The grocery giant is tipped by analysts at Barclays and Jefferies to report a 0.1% fall in like for like sales in the three months to July. It compares with a 0.9% increase in the fourth quarter.

James Grzinic, of Jefferies, said the trading update would be “sluggish”, with soft demand for general merchandis­e products at Argos behind the dip.

It would confirm recent figures from Kantar showing sales at Sainsbury’s slipped 0.2% over the past 12 weeks and its market share fell 0.4% to 15.6%.

The data was in stark contrast to rivals Asda, Tesco and Morrisons, where sales were boosted by the recent heatwave.

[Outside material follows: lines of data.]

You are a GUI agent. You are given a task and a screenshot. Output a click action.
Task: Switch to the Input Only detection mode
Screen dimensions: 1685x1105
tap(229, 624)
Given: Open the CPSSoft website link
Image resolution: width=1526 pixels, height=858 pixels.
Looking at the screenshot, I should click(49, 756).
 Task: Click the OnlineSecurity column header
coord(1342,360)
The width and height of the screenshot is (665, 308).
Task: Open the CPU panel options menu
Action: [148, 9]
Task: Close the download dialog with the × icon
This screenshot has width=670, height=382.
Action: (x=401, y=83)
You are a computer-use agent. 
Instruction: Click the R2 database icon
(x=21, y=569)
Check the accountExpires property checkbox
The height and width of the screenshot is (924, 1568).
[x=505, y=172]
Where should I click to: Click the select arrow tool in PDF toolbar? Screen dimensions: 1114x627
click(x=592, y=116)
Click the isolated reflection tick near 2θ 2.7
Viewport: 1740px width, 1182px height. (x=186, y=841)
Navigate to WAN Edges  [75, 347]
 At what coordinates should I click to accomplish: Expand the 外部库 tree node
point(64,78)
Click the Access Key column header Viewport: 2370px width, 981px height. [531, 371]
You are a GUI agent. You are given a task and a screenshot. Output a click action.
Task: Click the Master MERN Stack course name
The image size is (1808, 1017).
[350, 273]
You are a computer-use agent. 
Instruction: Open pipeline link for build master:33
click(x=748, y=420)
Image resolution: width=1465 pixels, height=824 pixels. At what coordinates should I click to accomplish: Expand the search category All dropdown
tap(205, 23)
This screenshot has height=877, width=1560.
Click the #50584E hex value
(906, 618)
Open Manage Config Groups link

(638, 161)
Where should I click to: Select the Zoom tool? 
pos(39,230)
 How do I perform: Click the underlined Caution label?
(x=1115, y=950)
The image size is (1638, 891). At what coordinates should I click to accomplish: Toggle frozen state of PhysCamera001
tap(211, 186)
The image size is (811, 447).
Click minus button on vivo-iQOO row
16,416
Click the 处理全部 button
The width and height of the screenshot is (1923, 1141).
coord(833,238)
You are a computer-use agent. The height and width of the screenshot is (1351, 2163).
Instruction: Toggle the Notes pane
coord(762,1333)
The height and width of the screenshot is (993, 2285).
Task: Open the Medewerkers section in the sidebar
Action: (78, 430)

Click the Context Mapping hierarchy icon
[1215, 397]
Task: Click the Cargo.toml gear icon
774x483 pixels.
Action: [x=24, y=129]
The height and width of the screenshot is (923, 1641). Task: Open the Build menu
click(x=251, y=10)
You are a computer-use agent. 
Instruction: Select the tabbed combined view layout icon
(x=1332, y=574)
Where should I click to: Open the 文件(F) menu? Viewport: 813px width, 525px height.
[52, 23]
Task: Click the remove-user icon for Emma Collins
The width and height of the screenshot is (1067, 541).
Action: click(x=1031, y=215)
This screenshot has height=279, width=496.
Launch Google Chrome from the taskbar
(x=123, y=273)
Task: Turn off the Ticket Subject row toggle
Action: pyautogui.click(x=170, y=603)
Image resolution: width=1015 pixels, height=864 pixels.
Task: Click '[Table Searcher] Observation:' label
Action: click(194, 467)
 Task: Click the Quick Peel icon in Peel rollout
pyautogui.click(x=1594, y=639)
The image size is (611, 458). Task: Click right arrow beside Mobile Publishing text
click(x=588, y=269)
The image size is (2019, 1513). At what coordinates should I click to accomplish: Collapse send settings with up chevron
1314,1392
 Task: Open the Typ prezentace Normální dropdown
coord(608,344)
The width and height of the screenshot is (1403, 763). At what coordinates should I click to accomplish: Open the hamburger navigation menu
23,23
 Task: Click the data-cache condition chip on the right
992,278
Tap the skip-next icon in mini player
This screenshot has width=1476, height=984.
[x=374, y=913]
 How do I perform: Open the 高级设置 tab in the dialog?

Lacklustre figures aside, the spotlight is expected to fall on the Asda merger, with Mr Coupe to face further probing over the deal as analysts turn their attention to the Competitio­n and Markets Authority investigat­ion.

James Anstead, analyst at Barclays, said: “We have long thought that the merger of Sainsbury’s and Asda makes sense – the question is whether the competitio­n remedies will render the proposed deal uneconomic.

“The view of the CMA will likely remain unknown until mid-2019.

“We are sceptical about store disposals being highly material given that both companies have taken extensive advice and are investing considerab­le credibilit­y into the transactio­n.”

The unified group would have combined revenues of £51 billion and eclipse Tesco’s UK market share.

It would boast a network of 2,800 Sainsbury’s, Asda and Argos stores.